-- INPUT FOR THIS TASK follows --
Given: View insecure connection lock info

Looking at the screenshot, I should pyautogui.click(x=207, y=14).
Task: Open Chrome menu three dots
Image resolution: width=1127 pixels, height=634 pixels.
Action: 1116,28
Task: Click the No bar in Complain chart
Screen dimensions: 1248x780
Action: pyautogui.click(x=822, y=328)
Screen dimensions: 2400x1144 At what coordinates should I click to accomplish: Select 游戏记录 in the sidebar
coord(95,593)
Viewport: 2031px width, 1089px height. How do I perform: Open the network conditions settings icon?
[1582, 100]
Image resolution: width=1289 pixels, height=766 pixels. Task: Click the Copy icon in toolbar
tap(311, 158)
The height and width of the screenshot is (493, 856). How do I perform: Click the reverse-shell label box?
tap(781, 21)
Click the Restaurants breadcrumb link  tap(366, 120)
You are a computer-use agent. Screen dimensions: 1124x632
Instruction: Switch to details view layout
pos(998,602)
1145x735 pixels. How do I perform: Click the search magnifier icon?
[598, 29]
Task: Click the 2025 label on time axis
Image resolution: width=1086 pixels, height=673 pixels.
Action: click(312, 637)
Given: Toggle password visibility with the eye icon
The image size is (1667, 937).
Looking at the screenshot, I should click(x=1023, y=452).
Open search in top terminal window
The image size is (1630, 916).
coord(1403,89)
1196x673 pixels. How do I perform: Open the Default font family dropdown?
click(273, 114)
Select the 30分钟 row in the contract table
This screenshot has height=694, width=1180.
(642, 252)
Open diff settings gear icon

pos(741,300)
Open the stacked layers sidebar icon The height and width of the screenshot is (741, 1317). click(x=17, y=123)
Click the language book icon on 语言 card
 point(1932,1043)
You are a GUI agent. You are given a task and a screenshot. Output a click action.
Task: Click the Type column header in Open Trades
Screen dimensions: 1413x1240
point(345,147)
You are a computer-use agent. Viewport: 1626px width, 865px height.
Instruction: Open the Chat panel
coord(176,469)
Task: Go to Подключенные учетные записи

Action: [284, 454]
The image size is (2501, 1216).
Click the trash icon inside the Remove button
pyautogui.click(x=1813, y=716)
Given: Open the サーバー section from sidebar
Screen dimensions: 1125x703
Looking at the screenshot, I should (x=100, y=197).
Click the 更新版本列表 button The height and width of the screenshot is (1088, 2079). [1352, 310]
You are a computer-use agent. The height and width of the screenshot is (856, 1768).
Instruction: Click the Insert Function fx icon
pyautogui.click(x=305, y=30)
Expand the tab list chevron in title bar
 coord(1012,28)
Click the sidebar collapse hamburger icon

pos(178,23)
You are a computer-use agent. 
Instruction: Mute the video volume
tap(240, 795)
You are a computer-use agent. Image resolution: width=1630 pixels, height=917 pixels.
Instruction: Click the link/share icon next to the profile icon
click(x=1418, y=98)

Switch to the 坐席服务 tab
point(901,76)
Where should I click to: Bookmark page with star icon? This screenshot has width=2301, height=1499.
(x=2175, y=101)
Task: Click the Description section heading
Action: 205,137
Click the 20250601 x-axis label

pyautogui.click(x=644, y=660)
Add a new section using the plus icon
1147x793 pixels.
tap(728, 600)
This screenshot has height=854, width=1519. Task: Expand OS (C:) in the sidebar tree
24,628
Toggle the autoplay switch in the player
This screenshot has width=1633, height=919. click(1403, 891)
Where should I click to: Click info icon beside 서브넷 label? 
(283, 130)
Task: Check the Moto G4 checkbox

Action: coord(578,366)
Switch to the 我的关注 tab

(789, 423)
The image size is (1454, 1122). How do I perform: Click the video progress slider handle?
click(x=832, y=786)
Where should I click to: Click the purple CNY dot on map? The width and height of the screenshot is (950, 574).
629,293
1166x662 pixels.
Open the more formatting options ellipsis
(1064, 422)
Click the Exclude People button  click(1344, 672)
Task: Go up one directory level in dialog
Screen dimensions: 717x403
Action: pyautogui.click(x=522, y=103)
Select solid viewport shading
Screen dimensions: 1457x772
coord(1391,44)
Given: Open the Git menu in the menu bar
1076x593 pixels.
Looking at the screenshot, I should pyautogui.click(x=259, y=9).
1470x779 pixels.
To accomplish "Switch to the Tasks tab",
-- INPUT FOR THIS TASK concluded --
* **AIM OF THE TASK**: Show each line in the data where the string "computer" appears.

* **RESULT FOR THIS EXERCISE**:
You are a computer-use agent. Screen dimensions: 1124x632
You are a computer-use agent. Viewport: 1626px width, 865px height.
You are a computer-use agent. The height and width of the screenshot is (856, 1768).
You are a computer-use agent. 
You are a computer-use agent. Image resolution: width=1630 pixels, height=917 pixels.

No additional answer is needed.